(Element lookup records)
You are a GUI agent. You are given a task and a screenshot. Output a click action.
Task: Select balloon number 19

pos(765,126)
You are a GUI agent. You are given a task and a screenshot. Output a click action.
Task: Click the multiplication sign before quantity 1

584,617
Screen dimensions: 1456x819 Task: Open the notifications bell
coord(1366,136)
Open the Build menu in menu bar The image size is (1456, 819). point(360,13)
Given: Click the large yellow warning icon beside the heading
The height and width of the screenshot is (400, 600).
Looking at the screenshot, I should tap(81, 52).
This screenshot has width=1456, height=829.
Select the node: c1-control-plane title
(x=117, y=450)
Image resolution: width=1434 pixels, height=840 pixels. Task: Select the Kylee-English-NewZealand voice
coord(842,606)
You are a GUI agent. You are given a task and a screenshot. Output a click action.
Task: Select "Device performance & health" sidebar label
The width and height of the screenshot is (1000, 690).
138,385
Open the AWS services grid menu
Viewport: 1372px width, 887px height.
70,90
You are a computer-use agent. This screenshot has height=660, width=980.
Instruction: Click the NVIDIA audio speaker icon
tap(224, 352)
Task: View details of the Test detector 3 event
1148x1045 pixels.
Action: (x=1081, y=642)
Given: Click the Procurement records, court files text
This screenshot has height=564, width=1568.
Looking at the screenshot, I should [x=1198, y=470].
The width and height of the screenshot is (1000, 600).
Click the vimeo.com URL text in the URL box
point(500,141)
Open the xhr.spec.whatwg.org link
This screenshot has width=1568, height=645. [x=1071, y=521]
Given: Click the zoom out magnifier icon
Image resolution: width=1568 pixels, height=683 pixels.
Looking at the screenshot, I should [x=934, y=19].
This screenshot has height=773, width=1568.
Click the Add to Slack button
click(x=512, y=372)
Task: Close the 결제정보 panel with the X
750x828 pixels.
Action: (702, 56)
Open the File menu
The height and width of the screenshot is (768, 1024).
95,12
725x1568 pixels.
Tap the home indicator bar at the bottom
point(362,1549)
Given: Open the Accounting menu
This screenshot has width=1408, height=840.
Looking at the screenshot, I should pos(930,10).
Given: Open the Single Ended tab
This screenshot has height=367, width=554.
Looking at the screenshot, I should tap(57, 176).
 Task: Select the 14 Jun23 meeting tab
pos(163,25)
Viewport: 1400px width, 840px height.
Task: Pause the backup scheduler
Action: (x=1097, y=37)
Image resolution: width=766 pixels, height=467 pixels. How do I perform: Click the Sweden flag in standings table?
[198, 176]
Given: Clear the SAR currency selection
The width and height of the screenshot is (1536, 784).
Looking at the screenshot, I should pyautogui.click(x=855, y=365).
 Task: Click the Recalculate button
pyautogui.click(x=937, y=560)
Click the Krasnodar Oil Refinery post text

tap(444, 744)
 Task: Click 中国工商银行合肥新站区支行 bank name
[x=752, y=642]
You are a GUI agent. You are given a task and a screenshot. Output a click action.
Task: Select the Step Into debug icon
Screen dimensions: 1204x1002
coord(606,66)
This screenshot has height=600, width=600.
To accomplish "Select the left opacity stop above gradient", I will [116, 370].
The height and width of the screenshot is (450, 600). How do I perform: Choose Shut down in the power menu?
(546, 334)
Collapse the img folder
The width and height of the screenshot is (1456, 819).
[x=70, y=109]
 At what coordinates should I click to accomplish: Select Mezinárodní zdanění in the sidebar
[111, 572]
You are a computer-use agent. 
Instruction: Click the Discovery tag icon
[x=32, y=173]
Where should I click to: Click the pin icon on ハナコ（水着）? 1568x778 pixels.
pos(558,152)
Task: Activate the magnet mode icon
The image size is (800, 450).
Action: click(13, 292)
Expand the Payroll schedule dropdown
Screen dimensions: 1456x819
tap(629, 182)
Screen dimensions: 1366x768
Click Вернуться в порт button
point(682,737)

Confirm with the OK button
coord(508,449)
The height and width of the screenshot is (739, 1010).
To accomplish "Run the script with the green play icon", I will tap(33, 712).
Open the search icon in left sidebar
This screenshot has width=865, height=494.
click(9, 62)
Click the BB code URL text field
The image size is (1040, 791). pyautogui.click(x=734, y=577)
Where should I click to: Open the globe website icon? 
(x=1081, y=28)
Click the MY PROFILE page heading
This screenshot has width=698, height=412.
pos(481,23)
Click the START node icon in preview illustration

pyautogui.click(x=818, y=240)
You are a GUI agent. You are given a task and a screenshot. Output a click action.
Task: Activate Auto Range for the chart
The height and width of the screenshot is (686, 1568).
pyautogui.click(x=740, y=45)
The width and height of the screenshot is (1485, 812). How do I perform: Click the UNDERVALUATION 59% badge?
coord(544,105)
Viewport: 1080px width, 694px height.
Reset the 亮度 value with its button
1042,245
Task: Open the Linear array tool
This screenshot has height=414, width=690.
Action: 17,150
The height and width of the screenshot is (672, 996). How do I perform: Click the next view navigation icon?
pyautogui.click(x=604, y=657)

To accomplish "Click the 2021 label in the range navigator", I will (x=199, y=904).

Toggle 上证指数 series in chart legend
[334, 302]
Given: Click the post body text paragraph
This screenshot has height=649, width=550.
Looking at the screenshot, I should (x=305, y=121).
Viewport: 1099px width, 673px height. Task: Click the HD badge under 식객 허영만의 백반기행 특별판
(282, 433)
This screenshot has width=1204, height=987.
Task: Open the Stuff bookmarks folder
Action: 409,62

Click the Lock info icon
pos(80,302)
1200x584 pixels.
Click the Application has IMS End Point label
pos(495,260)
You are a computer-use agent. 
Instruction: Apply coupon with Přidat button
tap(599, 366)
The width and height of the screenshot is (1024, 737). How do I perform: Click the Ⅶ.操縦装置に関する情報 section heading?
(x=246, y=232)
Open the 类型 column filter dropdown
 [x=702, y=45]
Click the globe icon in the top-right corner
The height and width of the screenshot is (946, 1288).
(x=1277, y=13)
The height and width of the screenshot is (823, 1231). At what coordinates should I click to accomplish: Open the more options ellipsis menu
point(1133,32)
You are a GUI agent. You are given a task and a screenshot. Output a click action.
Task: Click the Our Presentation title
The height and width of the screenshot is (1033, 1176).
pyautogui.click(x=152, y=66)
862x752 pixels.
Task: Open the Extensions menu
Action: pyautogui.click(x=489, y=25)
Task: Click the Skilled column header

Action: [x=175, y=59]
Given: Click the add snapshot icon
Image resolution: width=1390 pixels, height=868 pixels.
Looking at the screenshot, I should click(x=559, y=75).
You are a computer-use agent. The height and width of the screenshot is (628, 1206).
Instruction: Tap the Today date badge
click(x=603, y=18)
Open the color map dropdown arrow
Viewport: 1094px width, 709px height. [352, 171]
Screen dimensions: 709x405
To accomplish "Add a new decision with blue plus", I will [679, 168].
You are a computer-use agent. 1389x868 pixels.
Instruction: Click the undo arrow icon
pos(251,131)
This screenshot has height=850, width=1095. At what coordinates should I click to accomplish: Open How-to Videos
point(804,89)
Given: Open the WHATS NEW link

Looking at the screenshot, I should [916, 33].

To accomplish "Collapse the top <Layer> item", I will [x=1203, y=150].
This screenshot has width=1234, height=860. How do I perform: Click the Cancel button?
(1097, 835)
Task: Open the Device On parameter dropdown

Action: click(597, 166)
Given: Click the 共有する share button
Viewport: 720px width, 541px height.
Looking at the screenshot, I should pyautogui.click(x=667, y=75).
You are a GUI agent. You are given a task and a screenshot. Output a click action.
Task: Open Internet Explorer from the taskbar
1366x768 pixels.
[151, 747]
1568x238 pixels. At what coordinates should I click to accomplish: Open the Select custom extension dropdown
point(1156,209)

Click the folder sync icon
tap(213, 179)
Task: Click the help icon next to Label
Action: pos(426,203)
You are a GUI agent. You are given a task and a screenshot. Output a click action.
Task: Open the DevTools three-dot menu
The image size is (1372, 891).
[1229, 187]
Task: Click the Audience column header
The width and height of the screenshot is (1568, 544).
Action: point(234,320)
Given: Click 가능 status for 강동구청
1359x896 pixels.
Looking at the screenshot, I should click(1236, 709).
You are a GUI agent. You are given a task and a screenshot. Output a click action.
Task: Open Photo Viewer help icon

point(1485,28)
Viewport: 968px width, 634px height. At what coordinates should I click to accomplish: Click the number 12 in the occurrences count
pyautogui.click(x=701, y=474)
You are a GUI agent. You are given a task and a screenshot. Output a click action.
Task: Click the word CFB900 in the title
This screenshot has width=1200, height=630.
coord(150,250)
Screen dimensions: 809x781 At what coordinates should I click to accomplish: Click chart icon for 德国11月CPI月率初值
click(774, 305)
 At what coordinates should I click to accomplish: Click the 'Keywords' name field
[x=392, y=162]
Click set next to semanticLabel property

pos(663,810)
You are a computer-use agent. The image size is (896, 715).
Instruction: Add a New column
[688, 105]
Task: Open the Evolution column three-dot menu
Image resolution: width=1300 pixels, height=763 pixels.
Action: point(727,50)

Description of the task:
Rewrite the records, starting at the beginning and ending at the line that contains "Open the Build", with "screenshot" replaced by "screen image" and nothing else changed.

Output of the exercise:
You are a GUI agent. You are given a task and a screen image. Output a click action.
Task: Select balloon number 19

pos(765,126)
You are a GUI agent. You are given a task and a screen image. Output a click action.
Task: Click the multiplication sign before quantity 1

584,617
Screen dimensions: 1456x819 Task: Open the notifications bell
coord(1366,136)
Open the Build menu in menu bar The image size is (1456, 819). point(360,13)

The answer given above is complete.